Aufgaben >>
[a] Beantworte zum Forenthread über die CPU-Temperatur:
(i) Welchen Prozessor hat Hulk145?
(ii) Welche Temperatur erreicht die CPU bei 4,6 GHz unter Last?
(iii) Wonach fragt evilgrin68 bei den verschiedenen Taktraten?
[b] Setze den Forenthread über die CPU-Temperatur nach seinem letzten Satz fort.

Textauszug >>

┄┄┄┄┄┄┄┄┄┄

# CPU Temperatur



## Hulk145 (25. April 2019)

Hi,

habe einen Intel i7 7800x 3.5 und eine von bequiet 360 Wasserkühlung.

Wenn ich die CPU nun auf 4.5 OC funktioniert alles wunderbar die temp ist etwas erhöht bei vollast bei ca 65 grad aber ansonsten ist es Stabil und warm.

Wenn ich nun nur eine Stufe höher gehe auf 4.6Ghz dann schafft es die Kühlung nicht die CPU zu kühlen und die CPU ist bei Last auf ca 100 grad.


Ist das nun normal das die Kühlung es nicht schafft(weil sie vllt zu schwach ist) die CPU zu kühlen oder muss ich eine andere Einstellung probieren? Oder ist  die CPU auch schon am Limit und  wird einfach extrem heis?


----------



## evilgrin68 (25. April 2019)

Wie sieht es denn aus mit der CPU Spannung bei den verschiedenen Taktraten? 

Die AiO regelt auch hoch bei den Temperaturen oder arbeitet die immer gleich?

┄┄┄┄┄┄┄┄┄┄

Vorliegende Daten >>

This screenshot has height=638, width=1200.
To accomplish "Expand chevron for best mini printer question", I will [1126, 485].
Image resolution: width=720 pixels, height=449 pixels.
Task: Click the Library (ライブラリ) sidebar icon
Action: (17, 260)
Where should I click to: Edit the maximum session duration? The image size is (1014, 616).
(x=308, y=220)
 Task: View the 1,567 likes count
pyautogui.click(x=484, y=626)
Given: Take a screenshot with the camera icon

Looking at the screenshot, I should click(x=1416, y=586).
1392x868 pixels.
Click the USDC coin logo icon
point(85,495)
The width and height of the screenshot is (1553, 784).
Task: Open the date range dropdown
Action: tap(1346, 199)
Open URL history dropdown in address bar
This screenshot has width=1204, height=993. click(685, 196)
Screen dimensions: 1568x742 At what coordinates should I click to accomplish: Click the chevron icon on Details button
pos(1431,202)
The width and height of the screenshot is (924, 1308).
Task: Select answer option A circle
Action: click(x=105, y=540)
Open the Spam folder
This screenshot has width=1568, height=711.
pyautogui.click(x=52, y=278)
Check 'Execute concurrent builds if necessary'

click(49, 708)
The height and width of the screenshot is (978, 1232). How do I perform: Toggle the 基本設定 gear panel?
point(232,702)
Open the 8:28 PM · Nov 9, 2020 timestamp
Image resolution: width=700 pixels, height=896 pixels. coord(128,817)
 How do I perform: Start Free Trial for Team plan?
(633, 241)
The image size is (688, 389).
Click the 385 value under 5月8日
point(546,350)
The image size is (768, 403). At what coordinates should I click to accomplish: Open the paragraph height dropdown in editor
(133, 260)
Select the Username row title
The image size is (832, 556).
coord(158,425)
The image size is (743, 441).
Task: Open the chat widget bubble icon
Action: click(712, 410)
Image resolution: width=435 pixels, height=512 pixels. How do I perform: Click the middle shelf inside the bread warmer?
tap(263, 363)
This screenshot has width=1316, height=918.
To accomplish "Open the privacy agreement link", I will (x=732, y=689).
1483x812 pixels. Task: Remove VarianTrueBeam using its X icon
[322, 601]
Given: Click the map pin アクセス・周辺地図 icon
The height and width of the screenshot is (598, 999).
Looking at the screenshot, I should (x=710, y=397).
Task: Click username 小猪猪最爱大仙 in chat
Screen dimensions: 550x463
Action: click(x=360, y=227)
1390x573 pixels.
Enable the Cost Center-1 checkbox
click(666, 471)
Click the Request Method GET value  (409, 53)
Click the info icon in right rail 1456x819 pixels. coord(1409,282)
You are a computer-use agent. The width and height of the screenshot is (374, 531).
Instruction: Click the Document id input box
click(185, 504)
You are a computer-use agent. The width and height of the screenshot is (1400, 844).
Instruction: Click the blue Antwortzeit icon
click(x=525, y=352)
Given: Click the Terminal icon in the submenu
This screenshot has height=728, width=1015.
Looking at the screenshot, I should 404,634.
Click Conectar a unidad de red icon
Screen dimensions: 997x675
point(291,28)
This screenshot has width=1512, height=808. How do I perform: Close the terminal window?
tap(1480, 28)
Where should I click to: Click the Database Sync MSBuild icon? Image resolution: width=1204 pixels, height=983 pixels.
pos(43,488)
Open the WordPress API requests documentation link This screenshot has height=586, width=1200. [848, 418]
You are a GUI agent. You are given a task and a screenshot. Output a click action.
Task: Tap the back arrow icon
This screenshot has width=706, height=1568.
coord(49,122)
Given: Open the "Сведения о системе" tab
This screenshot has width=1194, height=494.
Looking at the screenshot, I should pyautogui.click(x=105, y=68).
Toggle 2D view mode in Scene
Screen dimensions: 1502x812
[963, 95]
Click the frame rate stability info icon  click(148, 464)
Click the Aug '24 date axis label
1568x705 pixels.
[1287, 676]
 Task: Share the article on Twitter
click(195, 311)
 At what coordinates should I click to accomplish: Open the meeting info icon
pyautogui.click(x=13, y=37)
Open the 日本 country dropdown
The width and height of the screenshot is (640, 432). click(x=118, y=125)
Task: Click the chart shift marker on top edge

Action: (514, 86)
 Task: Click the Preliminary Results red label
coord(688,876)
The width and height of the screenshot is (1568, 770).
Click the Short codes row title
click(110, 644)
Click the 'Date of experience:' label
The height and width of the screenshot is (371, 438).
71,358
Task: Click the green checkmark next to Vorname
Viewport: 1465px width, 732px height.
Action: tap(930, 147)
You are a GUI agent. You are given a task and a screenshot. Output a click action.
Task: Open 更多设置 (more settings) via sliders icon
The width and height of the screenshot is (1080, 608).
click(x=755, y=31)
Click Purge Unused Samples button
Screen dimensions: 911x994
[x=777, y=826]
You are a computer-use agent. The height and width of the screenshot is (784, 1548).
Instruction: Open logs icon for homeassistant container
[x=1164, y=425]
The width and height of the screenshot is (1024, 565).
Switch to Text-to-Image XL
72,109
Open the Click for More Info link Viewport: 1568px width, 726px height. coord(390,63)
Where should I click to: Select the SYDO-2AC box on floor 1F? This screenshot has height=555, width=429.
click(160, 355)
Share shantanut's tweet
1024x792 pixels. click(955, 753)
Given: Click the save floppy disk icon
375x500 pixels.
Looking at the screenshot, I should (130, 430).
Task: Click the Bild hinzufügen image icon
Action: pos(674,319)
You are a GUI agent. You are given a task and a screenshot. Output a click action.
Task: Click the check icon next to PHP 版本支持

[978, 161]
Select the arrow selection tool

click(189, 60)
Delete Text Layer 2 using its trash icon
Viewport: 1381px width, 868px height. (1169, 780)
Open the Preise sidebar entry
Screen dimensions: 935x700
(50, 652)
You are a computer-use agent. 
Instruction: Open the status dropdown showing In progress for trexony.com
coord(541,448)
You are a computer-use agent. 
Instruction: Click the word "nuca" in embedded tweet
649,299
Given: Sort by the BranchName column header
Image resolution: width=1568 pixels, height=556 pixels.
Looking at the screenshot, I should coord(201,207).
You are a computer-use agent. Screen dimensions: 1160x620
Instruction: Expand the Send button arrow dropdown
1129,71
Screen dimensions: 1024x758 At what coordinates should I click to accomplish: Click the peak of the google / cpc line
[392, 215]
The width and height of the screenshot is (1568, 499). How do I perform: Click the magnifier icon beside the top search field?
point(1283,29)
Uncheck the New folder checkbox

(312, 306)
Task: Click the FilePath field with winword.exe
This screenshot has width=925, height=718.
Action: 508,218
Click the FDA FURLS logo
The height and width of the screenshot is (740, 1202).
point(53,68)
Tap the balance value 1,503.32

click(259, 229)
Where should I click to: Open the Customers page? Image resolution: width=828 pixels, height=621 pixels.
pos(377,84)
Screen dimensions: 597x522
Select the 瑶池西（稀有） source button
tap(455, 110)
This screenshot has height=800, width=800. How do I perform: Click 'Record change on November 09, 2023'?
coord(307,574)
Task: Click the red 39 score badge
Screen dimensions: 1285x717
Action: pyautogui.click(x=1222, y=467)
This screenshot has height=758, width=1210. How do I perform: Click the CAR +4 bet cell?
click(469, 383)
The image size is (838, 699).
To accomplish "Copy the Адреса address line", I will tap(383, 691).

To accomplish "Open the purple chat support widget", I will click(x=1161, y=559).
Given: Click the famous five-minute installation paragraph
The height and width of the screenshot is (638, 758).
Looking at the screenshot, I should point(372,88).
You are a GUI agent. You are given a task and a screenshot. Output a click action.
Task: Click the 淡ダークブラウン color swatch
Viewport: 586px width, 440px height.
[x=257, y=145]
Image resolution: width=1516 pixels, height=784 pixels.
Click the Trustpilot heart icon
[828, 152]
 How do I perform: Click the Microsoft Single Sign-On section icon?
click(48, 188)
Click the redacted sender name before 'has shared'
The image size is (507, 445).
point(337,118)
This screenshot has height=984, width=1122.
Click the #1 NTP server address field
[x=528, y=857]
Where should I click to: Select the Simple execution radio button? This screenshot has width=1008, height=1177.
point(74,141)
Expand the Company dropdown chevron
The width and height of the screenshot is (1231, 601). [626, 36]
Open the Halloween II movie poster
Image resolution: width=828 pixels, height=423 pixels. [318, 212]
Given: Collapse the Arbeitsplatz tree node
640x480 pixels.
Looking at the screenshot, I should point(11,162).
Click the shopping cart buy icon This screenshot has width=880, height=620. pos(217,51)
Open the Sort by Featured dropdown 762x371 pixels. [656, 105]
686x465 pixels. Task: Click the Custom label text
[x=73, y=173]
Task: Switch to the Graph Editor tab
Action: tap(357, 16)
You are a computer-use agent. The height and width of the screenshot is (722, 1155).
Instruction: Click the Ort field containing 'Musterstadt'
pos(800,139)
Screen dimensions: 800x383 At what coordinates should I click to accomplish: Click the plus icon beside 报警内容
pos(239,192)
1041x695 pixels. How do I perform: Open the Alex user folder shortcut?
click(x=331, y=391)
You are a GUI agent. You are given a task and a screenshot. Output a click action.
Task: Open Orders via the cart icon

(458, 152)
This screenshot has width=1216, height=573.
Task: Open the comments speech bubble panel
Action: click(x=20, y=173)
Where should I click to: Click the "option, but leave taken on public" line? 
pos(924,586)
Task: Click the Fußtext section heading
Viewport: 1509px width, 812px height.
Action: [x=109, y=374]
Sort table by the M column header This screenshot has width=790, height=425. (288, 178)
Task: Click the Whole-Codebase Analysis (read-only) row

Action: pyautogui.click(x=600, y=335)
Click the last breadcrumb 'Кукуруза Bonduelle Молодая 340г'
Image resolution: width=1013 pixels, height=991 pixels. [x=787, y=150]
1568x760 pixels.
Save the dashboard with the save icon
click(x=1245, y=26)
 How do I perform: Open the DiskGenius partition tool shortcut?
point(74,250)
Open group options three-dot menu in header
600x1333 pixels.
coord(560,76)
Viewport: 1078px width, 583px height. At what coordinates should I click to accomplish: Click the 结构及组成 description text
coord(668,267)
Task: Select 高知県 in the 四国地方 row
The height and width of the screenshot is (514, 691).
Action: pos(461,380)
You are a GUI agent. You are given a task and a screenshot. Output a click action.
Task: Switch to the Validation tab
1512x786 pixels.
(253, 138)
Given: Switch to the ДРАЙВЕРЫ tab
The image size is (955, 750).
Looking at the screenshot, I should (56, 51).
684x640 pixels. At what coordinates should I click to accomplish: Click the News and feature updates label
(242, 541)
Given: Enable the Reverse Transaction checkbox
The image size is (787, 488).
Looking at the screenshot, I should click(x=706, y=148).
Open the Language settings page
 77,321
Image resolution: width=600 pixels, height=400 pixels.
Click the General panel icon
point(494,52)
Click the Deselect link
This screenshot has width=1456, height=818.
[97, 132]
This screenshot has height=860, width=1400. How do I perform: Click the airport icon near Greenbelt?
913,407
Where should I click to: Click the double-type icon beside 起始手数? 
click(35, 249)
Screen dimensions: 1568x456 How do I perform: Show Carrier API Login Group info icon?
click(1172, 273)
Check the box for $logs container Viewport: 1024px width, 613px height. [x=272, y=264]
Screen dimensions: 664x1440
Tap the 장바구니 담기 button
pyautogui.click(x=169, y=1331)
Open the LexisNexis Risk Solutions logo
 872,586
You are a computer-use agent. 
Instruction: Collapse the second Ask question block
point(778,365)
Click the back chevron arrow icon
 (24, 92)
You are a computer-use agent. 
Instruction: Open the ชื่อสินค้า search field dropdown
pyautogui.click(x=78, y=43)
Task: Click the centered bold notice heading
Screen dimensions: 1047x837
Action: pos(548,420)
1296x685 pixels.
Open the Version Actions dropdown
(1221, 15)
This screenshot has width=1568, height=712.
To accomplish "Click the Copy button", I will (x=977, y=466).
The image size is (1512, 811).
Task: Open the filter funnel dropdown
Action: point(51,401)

┄┄┄┄┄┄┄┄┄┄

Lösungen >>
[a]
(i) Einen Intel i7 7800x 3.5.
(ii) Ca. 100 Grad.
(iii) Nach der CPU-Spannung.

[b]
Ein paar mehr Eckdaten zur restlichen Hardware wären auch nett.


----------



## Hulk145 (25. April 2019)

Die Kernspannung liegt bei 1.449. Die AIO regelt natürlich hoch und läuft nicht dauernd gleich. 

Die restliche Hardware sollte eig ncihts zu sagen was die CPU temp angeht aber ok:

16 Ram
GTX 980TI
1200W Netzteil

Noch was?


----------



## evilgrin68 (25. April 2019)

Wenn man im Netz schaut, ist eine Spannung von 1,449Volt für 4.5/4.6GHz schon recht heftig. Aber dazu sollen sich mal die Intel Spezis mal melden. Kann natürlich auch an dem, nach deiner Meinung, unwichtigen Board liegen.


----------



## Hulk145 (25. April 2019)

Ich sagte "Die restliche Hardware sollte eig ncihts zu sagen was die CPU temp angeht aber ok:" Es geht ja nciht um Unstabilität sondern nur um die Temperatur.
Das board ist ein MSI 299X Creation.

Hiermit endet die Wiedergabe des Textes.